Acropora millepora is a species of branching stony coral native to the western Indo-Pacific where it is found in shallow water from the east coast of Africa to the coasts of Japan and Australia. It was first described in 1834 by Christian Gottfried Ehrenberg as Heteropora millepora.

==Description==
Acropora millepora is a small colonial coral that grows in clumps. The short branches are cylindrical. The radial corallites are all the same size and have projecting lower rims, giving them a scale-like appearance. The colour is variable and may be green with orange tipped branches, or pale pink, orange, plain green or blue.

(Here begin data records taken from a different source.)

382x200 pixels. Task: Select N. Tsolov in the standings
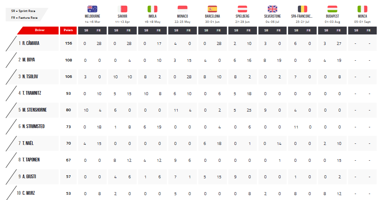tap(30, 76)
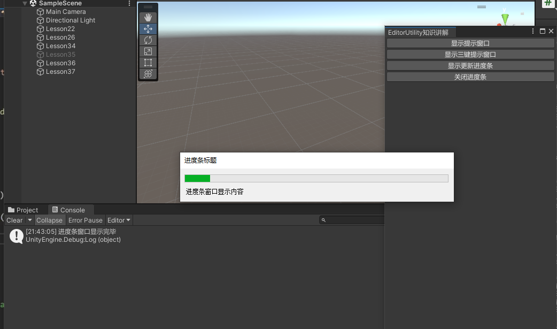The width and height of the screenshot is (557, 329).
Task: Click the 显示提示窗口 button
Action: 470,43
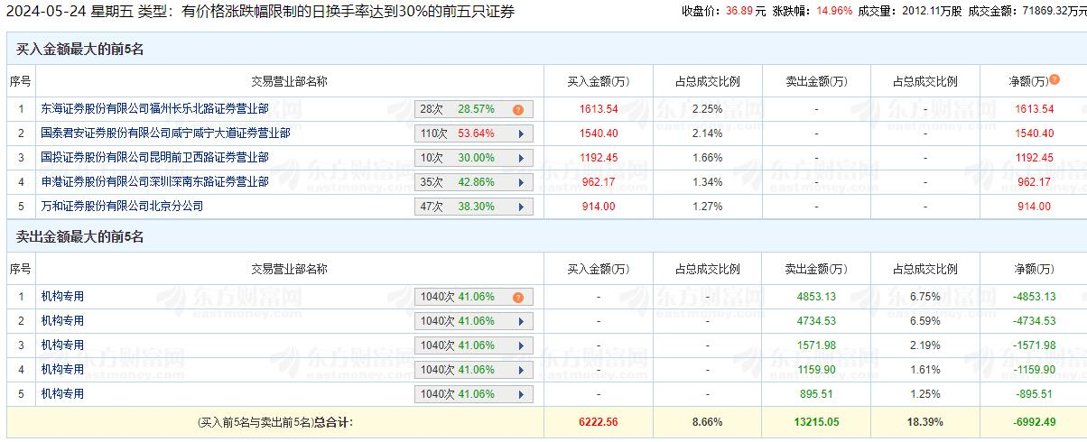This screenshot has width=1087, height=442.
Task: Click arrow icon in 万和证券 row
Action: 521,207
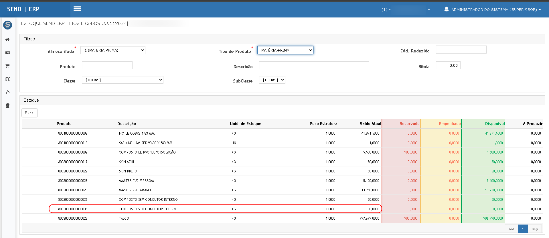The image size is (549, 238).
Task: Click the home icon in sidebar
Action: tap(7, 40)
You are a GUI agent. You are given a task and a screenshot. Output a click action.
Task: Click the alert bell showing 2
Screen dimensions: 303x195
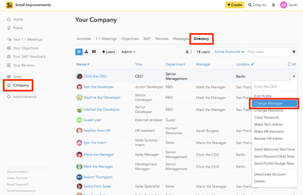coord(188,52)
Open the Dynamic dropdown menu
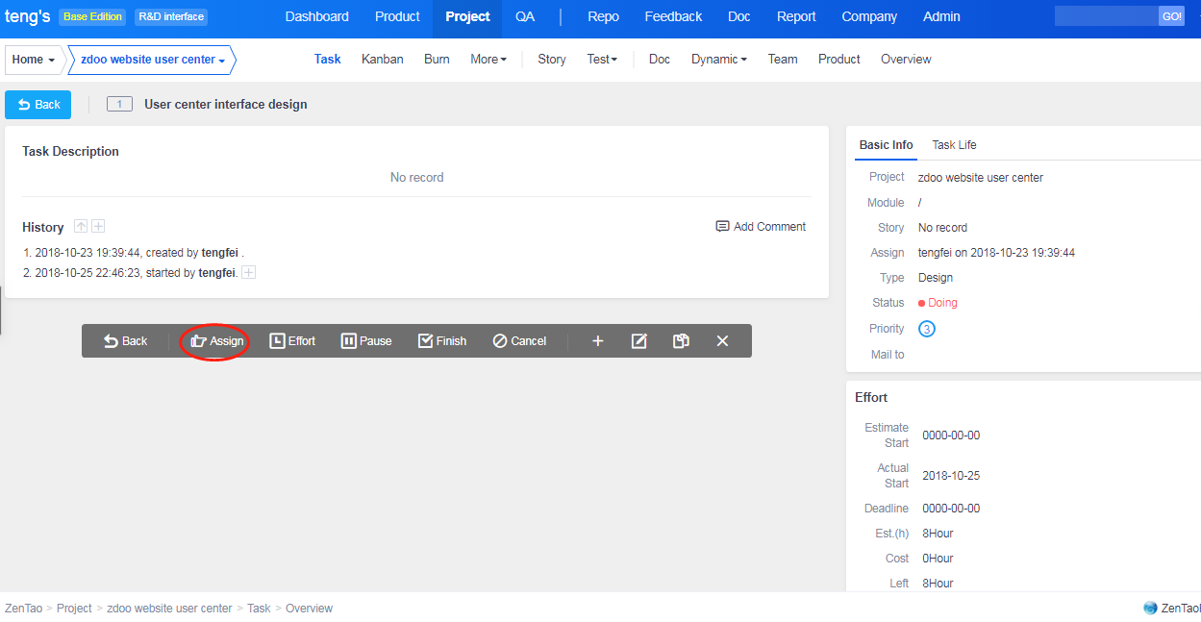 (x=718, y=60)
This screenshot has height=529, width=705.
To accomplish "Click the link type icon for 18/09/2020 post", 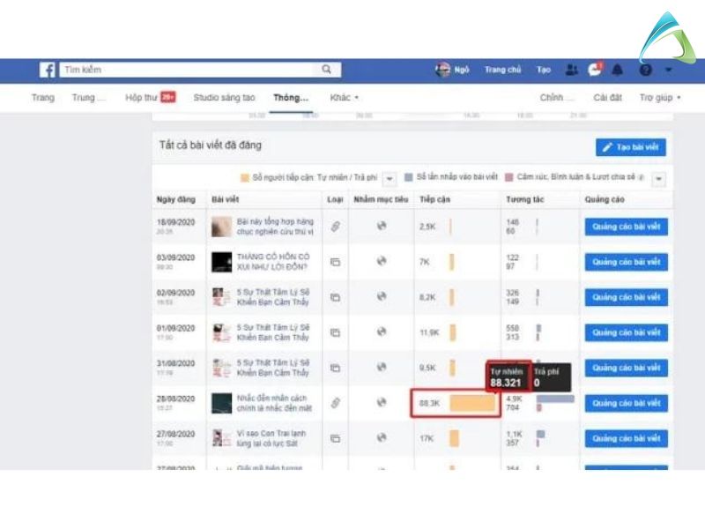I will (335, 227).
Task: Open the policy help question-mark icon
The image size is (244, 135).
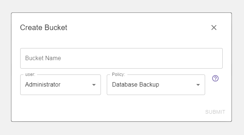Action: (215, 79)
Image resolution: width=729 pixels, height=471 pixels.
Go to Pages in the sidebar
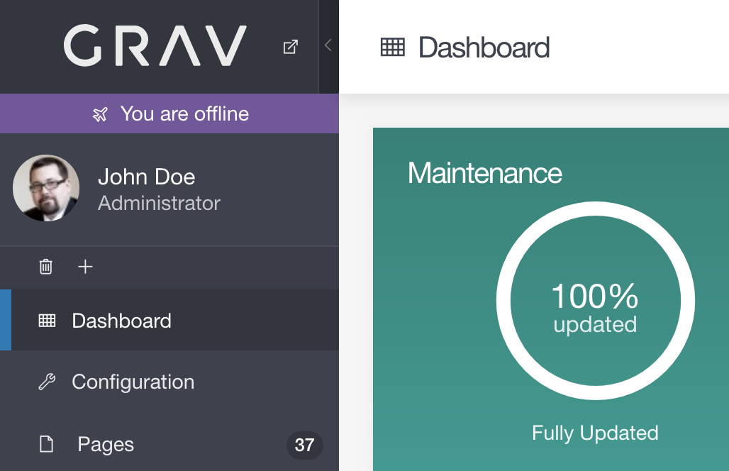pyautogui.click(x=106, y=445)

==Distribution and habitat==
Acropora millepora is a common species and is found in the western and central Indo-Pacific. Its range extends from the Red Sea, Kenya and South Africa to India, Malaysia, Japan, Indonesia and Australia. This coral grows in shallow water, between two and twelve metres (six and forty feet) deep, mostly on reef flats, but also on upper reef slopes and in lagoons.

==Ecology==
Acropora millepora is a zooxanthellate species of coral and harbours symbiotic dinoflagellates in its tissues. The larvae of Acropora millepora preferentially settle on vertical surfaces and on encrusting coralline algae. It has been found that at lower temperatures (22.5 °C) the larvae were less specific as to their choice of settlement sites and that their survival rates were lower. Surprisingly, the choice of substrate for settlement was modified by the strain of symbiont present in the locality even though it had not yet infected the tissues.

==Status==
The main threat affecting Acropora millepora is the destruction of the coral reefs where it lives. Although relatively common it is a shallow water species and susceptible to bleaching and coral diseases. It is also collected for the reef aquarium trade. Corals in general are expected to be impacted by rising sea temperatures and ocean acidification. For these reasons, the IUCN has listed Acropora millepora as being "Near Threatened".